▶ [WHAT IS REQUIRED] Would you print out every entry exactly as given?
*****
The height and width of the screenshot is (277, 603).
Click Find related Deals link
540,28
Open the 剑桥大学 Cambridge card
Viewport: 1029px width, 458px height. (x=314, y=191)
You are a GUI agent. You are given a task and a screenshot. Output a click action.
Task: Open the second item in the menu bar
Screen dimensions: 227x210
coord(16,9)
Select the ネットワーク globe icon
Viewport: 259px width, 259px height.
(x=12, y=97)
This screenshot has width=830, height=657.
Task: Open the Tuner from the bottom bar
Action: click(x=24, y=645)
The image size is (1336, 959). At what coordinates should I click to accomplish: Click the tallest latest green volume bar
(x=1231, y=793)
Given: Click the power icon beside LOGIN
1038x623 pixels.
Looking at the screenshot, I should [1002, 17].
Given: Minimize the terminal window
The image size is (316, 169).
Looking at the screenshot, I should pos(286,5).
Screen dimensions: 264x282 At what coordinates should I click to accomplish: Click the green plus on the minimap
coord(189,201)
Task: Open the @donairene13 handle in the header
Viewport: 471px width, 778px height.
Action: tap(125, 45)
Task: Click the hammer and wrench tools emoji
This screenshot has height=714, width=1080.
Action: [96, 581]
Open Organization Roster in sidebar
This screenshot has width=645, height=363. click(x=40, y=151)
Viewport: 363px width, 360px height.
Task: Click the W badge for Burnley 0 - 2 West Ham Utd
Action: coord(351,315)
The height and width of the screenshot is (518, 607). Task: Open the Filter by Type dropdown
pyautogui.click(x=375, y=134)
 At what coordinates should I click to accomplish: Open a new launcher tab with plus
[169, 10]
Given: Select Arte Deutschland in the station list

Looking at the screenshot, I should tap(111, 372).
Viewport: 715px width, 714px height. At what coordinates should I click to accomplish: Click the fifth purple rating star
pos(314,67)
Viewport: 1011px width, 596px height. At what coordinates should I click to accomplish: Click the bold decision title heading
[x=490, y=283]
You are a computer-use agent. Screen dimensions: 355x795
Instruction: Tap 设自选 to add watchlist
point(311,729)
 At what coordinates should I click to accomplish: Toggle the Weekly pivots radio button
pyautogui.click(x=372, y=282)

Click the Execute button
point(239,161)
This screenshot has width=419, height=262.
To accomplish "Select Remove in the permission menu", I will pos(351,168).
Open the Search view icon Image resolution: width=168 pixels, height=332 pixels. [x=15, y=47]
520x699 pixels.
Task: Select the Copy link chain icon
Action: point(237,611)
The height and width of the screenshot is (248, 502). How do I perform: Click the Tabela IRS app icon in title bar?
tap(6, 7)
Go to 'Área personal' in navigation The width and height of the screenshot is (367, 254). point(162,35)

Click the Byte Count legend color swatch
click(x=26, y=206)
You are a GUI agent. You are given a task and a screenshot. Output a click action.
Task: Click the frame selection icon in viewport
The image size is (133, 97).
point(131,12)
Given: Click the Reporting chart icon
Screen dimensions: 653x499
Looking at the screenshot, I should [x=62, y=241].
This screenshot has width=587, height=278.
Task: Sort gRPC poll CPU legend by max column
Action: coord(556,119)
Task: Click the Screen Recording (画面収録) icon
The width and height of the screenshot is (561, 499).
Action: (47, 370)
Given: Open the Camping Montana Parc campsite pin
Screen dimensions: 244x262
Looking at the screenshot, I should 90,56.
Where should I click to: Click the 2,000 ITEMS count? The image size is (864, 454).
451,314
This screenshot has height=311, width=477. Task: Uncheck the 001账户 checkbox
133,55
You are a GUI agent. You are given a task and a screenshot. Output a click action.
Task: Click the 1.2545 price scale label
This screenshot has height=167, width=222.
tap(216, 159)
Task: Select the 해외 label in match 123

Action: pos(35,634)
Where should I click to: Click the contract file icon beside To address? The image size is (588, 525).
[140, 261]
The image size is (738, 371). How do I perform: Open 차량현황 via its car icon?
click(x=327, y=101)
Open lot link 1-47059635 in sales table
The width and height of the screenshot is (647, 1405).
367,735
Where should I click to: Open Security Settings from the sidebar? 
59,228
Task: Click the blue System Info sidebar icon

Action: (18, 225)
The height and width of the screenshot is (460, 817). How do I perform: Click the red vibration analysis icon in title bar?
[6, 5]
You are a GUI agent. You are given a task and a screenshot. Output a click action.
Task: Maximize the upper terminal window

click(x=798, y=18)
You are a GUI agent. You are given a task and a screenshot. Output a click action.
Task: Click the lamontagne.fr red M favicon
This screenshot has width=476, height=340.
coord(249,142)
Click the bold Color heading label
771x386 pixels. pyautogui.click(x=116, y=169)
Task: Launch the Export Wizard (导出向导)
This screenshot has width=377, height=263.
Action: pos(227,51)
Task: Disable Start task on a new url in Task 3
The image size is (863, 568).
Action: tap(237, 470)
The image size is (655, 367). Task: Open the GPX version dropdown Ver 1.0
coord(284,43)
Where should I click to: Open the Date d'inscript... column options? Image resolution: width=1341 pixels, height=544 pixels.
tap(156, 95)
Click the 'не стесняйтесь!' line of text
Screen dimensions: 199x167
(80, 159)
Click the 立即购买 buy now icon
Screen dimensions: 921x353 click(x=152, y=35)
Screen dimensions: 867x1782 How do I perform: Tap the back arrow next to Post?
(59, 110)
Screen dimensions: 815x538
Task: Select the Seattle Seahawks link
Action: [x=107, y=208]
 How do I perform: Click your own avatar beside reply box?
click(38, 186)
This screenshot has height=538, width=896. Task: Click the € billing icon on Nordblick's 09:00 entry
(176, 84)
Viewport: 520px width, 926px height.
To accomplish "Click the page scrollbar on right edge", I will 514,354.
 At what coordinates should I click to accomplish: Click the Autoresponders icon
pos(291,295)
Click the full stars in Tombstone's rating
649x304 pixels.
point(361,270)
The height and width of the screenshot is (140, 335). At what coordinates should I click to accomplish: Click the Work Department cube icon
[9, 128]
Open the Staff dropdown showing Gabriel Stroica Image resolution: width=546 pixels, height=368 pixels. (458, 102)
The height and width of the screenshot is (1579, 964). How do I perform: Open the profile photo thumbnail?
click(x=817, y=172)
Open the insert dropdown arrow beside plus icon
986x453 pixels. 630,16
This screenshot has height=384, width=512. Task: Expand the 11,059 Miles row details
*****
▶ [RESPONSE TO THIS TASK]
The height and width of the screenshot is (277, 603).
Click Find related Deals link
540,28
Open the 剑桥大学 Cambridge card
Viewport: 1029px width, 458px height. (x=314, y=191)
You are a GUI agent. You are given a task and a screenshot. Output a click action.
Task: Open the second item in the menu bar
Screen dimensions: 227x210
coord(16,9)
Select the ネットワーク globe icon
Viewport: 259px width, 259px height.
(x=12, y=97)
This screenshot has width=830, height=657.
Task: Open the Tuner from the bottom bar
Action: click(x=24, y=645)
The image size is (1336, 959). At what coordinates should I click to accomplish: Click the tallest latest green volume bar
(x=1231, y=793)
Given: Click the power icon beside LOGIN
1038x623 pixels.
Looking at the screenshot, I should [1002, 17].
Given: Minimize the terminal window
The image size is (316, 169).
Looking at the screenshot, I should pos(286,5).
Screen dimensions: 264x282 At what coordinates should I click to accomplish: Click the green plus on the minimap
coord(189,201)
Task: Open the @donairene13 handle in the header
Viewport: 471px width, 778px height.
Action: tap(125, 45)
Task: Click the hammer and wrench tools emoji
This screenshot has height=714, width=1080.
Action: [96, 581]
Open Organization Roster in sidebar
This screenshot has width=645, height=363. click(x=40, y=151)
Viewport: 363px width, 360px height.
Task: Click the W badge for Burnley 0 - 2 West Ham Utd
Action: coord(351,315)
The height and width of the screenshot is (518, 607). Task: Open the Filter by Type dropdown
pyautogui.click(x=375, y=134)
 At what coordinates should I click to accomplish: Open a new launcher tab with plus
[169, 10]
Given: Select Arte Deutschland in the station list

Looking at the screenshot, I should tap(111, 372).
Viewport: 715px width, 714px height. At what coordinates should I click to accomplish: Click the fifth purple rating star
pos(314,67)
Viewport: 1011px width, 596px height. At what coordinates should I click to accomplish: Click the bold decision title heading
[x=490, y=283]
You are a computer-use agent. Screen dimensions: 355x795
Instruction: Tap 设自选 to add watchlist
point(311,729)
 At what coordinates should I click to accomplish: Toggle the Weekly pivots radio button
pyautogui.click(x=372, y=282)

Click the Execute button
point(239,161)
This screenshot has width=419, height=262.
To accomplish "Select Remove in the permission menu", I will pos(351,168).
Open the Search view icon Image resolution: width=168 pixels, height=332 pixels. [x=15, y=47]
520x699 pixels.
Task: Select the Copy link chain icon
Action: point(237,611)
The height and width of the screenshot is (248, 502). How do I perform: Click the Tabela IRS app icon in title bar?
tap(6, 7)
Go to 'Área personal' in navigation The width and height of the screenshot is (367, 254). point(162,35)

Click the Byte Count legend color swatch
click(x=26, y=206)
You are a GUI agent. You are given a task and a screenshot. Output a click action.
Task: Click the frame selection icon in viewport
The image size is (133, 97).
point(131,12)
Given: Click the Reporting chart icon
Screen dimensions: 653x499
Looking at the screenshot, I should [x=62, y=241].
This screenshot has width=587, height=278.
Task: Sort gRPC poll CPU legend by max column
Action: coord(556,119)
Task: Click the Screen Recording (画面収録) icon
The width and height of the screenshot is (561, 499).
Action: (47, 370)
Given: Open the Camping Montana Parc campsite pin
Screen dimensions: 244x262
Looking at the screenshot, I should 90,56.
Where should I click to: Click the 2,000 ITEMS count? The image size is (864, 454).
451,314
This screenshot has height=311, width=477. Task: Uncheck the 001账户 checkbox
133,55
You are a GUI agent. You are given a task and a screenshot. Output a click action.
Task: Click the 1.2545 price scale label
This screenshot has height=167, width=222.
tap(216, 159)
Task: Select the 해외 label in match 123

Action: pos(35,634)
Where should I click to: Click the contract file icon beside To address? The image size is (588, 525).
[140, 261]
The image size is (738, 371). How do I perform: Open 차량현황 via its car icon?
click(x=327, y=101)
Open lot link 1-47059635 in sales table
The width and height of the screenshot is (647, 1405).
367,735
Where should I click to: Open Security Settings from the sidebar? 
59,228
Task: Click the blue System Info sidebar icon

Action: (18, 225)
The height and width of the screenshot is (460, 817). How do I perform: Click the red vibration analysis icon in title bar?
[6, 5]
You are a GUI agent. You are given a task and a screenshot. Output a click action.
Task: Maximize the upper terminal window

click(x=798, y=18)
You are a GUI agent. You are given a task and a screenshot. Output a click action.
Task: Click the lamontagne.fr red M favicon
This screenshot has width=476, height=340.
coord(249,142)
Click the bold Color heading label
771x386 pixels. pyautogui.click(x=116, y=169)
Task: Launch the Export Wizard (导出向导)
This screenshot has width=377, height=263.
Action: pos(227,51)
Task: Disable Start task on a new url in Task 3
The image size is (863, 568).
Action: tap(237, 470)
The image size is (655, 367). Task: Open the GPX version dropdown Ver 1.0
coord(284,43)
Where should I click to: Open the Date d'inscript... column options? Image resolution: width=1341 pixels, height=544 pixels.
tap(156, 95)
Click the 'не стесняйтесь!' line of text
Screen dimensions: 199x167
(80, 159)
Click the 立即购买 buy now icon
Screen dimensions: 921x353 click(x=152, y=35)
Screen dimensions: 867x1782 How do I perform: Tap the back arrow next to Post?
(59, 110)
Screen dimensions: 815x538
Task: Select the Seattle Seahawks link
Action: [x=107, y=208]
 How do I perform: Click your own avatar beside reply box?
click(38, 186)
This screenshot has height=538, width=896. Task: Click the € billing icon on Nordblick's 09:00 entry
(176, 84)
Viewport: 520px width, 926px height.
To accomplish "Click the page scrollbar on right edge", I will 514,354.
 At what coordinates should I click to accomplish: Click the Autoresponders icon
pos(291,295)
Click the full stars in Tombstone's rating
649x304 pixels.
point(361,270)
The height and width of the screenshot is (140, 335). At what coordinates should I click to accomplish: Click the Work Department cube icon
[9, 128]
Open the Staff dropdown showing Gabriel Stroica Image resolution: width=546 pixels, height=368 pixels. (458, 102)
The height and width of the screenshot is (1579, 964). How do I perform: Open the profile photo thumbnail?
click(x=817, y=172)
Open the insert dropdown arrow beside plus icon
986x453 pixels. 630,16
This screenshot has height=384, width=512. Task: Expand the 11,059 Miles row details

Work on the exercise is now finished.